Why Higher Education Still Matters

Higher education matters because it shapes the intellectual, civic, and moral capacity of a society. At its core, it is the difference between a community that can think, question, learn, and adapt and one that cannot.

When we speak of intellectual capacity, we are referring to a society’s ability to think critically and creatively as people move through their daily lives, work, and decision-making. Without this, innovation stalls, harmful ideas spread unchecked, and progress becomes fragile or impossible. Many of the advancements we rely on, such as medical discoveries, engineering breakthroughs, digital technologies, and public health systems, emerged through the conditions that higher education supports. Inquiry, experimentation, and sustained knowledge-building do not happen by chance.

Higher education also strengthens civic capacity. Civic responsibility grows through structures that help people understand how systems work, why institutions exist, and how individuals participate in collective life. Historically, societies with limited educational access have experienced low civic participation, limited accountability, and greater susceptibility to authoritarian rule. Broad access to education has consistently aligned with stronger democratic norms.

Higher education also shapes a society’s moral and ethical capacity. It exposes individuals to diverse perspectives, histories, and ideas, which helps communities resist polarization and avoid the fragmentation that can lead to violence, extremism, or mass manipulation. Education alone does not guarantee moral outcomes, but its absence weakens a society’s ability to understand consequences, practice empathy, and uphold shared ethical standards.

Historical Accounts of What Happens Without Education

Across history, societies that restricted or minimized education showed predictable patterns.
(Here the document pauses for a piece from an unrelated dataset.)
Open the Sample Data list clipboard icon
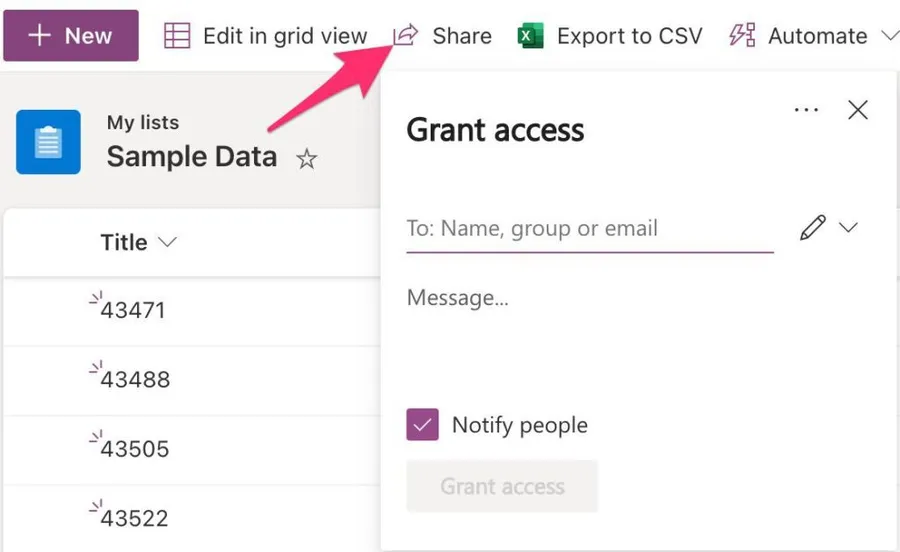This screenshot has width=900, height=552. tap(48, 142)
Medieval Europe before the Renaissance:
Widespread illiteracy limited scientific progress, civic participation, and critical inquiry. Knowledge was concentrated among elites, which made populations vulnerable to superstition, manipulation, and rigid social hierarchies.
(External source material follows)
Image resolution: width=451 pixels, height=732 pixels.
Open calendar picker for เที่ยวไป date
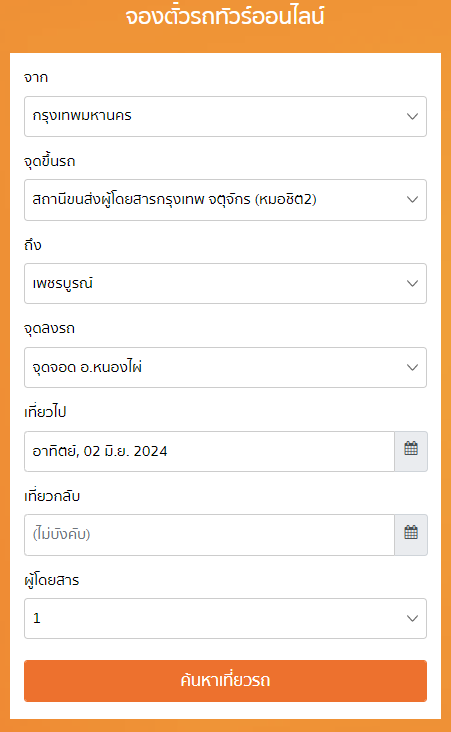(411, 451)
Totalitarian regimes in the twentieth century, such as Nazi Germany and Stalinist USSR:
These governments controlled education tightly and restricted intellectual freedom. Censorship and propaganda replaced critical inquiry and allowed mass manipulation, suppression of dissent, and moral atrocities to occur without widespread public resistance.

Colonial contexts across Africa, the Caribbean, and Indigenous North America:
Colonizers often denied or severely restricted education to maintain control. The result was limited economic mobility, reduced civic capacity, and generational barriers to self-governance. Many nations continue to address the long-term consequences of these policies.
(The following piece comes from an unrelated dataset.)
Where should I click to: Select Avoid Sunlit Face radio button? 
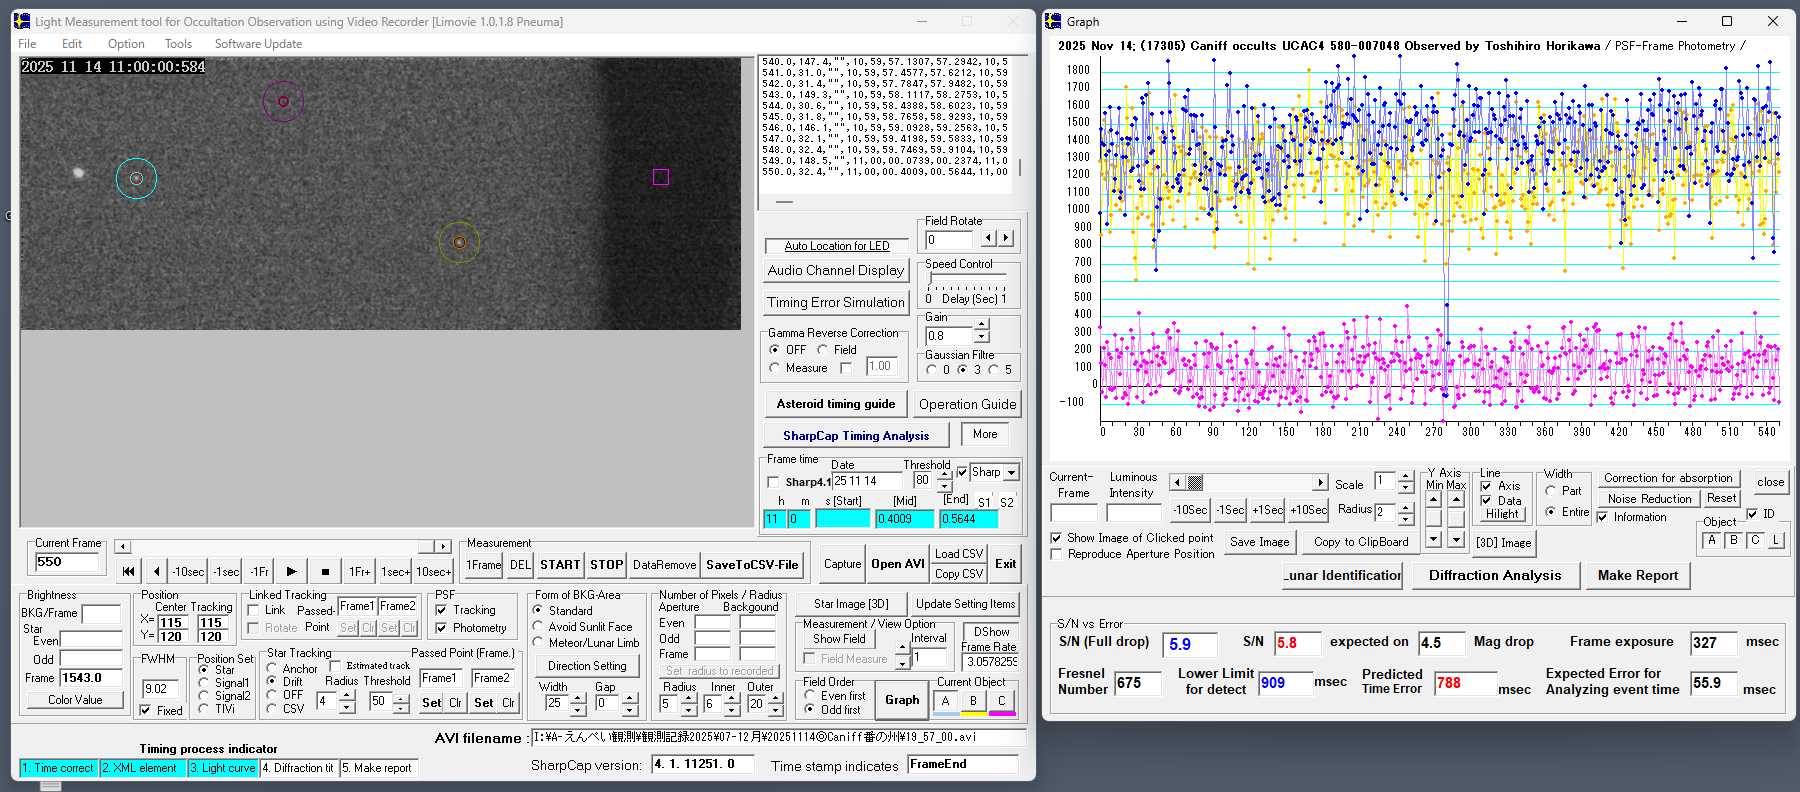point(538,627)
Afghanistan under Taliban rule in the late 1990s and again after 2021:
Severe restrictions on education, especially for women and girls, reduced workforce capability, undermined civic participation, and weakened the country’s ability to engage with global systems. A society with intentionally constrained education becomes less stable and less adaptable.

The United States during the Jim Crow era:
Legal and structural barriers to education for Black Americans were used to preserve racial hierarchy. Limited access to higher education contributed directly to economic inequality, civic disenfranchisement, and social vulnerability.

These examples show a consistent reality. When education is restricted, societies become easier to control, slower to progress, and more vulnerable to instability and injustice.

Closing Idea

Higher education is not simply about earning degrees. It is the infrastructure that allows societies to think, govern, innovate, and coexist. A more educated society is capable of building a future. An ignorant society becomes trapped in its past.